* **Action item**: What lines in the records below hold the string "Edit"? Please show them.

* **Supplied records**:
• • • • • • •

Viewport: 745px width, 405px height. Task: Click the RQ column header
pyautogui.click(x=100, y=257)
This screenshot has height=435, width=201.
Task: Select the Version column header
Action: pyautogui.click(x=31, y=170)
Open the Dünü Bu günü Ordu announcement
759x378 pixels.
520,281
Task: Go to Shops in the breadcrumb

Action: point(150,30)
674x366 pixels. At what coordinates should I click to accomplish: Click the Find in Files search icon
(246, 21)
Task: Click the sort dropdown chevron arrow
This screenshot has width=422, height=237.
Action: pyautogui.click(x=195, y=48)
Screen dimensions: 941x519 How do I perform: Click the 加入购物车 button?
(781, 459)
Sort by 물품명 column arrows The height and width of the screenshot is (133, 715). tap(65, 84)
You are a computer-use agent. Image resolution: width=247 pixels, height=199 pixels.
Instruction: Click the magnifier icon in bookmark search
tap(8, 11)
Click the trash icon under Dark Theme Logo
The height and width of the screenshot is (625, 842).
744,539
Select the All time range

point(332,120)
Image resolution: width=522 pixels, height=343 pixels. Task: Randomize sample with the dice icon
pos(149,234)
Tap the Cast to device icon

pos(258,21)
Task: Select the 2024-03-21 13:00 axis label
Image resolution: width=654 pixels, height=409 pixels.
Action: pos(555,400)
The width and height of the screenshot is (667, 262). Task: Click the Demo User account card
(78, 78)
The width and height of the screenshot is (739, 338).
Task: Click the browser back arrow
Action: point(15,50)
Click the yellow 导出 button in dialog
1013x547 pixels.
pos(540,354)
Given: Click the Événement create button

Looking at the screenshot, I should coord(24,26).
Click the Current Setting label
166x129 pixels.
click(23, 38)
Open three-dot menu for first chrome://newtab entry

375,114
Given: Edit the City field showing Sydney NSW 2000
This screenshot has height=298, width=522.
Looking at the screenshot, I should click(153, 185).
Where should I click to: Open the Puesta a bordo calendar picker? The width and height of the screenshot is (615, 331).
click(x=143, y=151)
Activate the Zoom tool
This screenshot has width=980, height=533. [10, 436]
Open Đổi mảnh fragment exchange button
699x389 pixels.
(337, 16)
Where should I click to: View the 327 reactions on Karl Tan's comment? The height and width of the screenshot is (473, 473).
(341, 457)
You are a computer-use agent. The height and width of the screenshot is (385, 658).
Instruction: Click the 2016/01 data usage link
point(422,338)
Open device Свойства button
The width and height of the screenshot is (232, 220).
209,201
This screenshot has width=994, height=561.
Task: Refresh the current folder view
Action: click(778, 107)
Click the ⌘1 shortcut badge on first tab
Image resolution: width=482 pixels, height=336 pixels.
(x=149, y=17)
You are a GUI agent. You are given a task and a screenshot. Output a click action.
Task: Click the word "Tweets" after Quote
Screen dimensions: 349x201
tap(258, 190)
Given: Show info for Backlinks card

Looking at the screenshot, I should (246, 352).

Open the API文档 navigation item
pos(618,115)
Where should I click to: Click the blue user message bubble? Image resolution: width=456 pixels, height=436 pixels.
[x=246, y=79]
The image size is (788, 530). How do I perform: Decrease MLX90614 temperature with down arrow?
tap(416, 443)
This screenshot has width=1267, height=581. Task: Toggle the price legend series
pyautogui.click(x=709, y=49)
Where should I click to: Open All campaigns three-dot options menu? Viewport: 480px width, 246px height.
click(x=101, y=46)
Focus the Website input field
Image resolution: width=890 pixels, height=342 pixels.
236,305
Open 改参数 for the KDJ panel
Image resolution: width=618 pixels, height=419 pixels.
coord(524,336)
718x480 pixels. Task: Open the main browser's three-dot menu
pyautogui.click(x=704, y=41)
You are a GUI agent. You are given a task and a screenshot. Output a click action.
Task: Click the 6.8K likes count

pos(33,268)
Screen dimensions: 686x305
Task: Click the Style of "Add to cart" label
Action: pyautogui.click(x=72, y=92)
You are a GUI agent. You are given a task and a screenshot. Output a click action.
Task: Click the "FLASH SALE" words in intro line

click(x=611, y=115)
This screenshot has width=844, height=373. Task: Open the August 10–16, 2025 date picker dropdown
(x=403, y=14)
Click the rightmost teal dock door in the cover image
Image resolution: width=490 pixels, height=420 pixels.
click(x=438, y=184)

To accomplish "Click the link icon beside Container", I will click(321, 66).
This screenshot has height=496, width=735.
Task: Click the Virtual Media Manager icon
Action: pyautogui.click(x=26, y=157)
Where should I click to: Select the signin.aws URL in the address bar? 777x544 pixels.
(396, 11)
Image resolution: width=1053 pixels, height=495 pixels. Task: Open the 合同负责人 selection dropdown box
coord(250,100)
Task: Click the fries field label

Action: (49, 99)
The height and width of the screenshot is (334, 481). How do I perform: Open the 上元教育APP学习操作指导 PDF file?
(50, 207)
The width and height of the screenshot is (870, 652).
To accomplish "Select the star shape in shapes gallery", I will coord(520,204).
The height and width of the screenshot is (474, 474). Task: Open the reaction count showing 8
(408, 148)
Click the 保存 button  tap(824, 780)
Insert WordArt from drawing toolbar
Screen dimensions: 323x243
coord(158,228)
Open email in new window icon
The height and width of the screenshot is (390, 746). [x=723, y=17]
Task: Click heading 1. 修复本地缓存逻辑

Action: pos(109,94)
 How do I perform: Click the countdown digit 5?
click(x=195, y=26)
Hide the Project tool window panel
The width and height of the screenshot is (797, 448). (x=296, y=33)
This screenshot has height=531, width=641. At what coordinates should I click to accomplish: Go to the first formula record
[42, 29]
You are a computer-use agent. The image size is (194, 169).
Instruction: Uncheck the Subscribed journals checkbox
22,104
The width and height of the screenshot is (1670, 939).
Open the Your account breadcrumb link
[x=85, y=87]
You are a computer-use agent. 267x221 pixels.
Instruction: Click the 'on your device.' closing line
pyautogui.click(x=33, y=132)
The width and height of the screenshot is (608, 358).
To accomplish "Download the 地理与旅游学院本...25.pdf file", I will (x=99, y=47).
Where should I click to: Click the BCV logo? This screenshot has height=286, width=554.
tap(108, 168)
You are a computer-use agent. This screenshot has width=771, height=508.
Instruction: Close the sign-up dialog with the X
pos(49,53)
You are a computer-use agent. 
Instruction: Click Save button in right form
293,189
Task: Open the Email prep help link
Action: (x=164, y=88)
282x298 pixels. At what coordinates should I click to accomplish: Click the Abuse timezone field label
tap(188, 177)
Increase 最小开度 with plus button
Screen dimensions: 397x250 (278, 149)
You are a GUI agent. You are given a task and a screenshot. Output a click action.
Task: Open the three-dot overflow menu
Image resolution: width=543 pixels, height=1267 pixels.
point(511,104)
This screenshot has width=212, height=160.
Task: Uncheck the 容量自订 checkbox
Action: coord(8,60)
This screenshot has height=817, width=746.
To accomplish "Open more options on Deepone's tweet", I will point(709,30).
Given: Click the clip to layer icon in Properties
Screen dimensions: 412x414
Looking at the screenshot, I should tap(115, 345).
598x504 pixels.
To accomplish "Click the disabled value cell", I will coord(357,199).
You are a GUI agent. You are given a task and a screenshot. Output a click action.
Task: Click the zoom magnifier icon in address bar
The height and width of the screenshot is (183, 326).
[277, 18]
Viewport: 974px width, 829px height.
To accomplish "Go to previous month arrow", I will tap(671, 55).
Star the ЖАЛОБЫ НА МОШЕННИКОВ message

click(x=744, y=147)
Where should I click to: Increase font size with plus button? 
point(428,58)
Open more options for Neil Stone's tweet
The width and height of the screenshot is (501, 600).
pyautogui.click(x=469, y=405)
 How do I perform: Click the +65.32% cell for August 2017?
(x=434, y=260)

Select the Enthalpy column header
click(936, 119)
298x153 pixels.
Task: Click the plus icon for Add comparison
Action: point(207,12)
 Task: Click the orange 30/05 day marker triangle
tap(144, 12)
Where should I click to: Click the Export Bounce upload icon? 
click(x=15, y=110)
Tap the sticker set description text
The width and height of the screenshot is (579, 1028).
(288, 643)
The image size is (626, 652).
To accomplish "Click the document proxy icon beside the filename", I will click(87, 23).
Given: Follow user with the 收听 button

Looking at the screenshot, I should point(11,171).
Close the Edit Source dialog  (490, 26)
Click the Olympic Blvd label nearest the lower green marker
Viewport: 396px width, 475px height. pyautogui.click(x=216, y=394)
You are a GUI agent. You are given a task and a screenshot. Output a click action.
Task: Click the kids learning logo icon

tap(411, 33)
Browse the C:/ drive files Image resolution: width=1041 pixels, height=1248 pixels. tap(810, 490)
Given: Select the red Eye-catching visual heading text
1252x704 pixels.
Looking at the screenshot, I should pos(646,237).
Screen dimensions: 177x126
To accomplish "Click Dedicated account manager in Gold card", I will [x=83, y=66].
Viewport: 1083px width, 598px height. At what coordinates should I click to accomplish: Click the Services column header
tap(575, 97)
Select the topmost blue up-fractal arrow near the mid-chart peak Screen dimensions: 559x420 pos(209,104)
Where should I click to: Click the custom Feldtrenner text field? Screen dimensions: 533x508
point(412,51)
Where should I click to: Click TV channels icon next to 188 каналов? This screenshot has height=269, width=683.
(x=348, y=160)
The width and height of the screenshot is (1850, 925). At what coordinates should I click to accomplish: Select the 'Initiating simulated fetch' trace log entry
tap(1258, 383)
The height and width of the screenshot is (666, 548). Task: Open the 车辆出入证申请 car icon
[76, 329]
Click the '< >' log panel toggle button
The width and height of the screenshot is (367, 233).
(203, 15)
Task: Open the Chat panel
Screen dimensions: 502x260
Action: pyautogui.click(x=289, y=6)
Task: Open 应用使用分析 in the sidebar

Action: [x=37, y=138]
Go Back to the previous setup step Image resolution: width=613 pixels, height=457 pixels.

• • • • • • •

* **Your response**:
Given: Edit the City field showing Sydney NSW 2000
Close the Edit Source dialog  (490, 26)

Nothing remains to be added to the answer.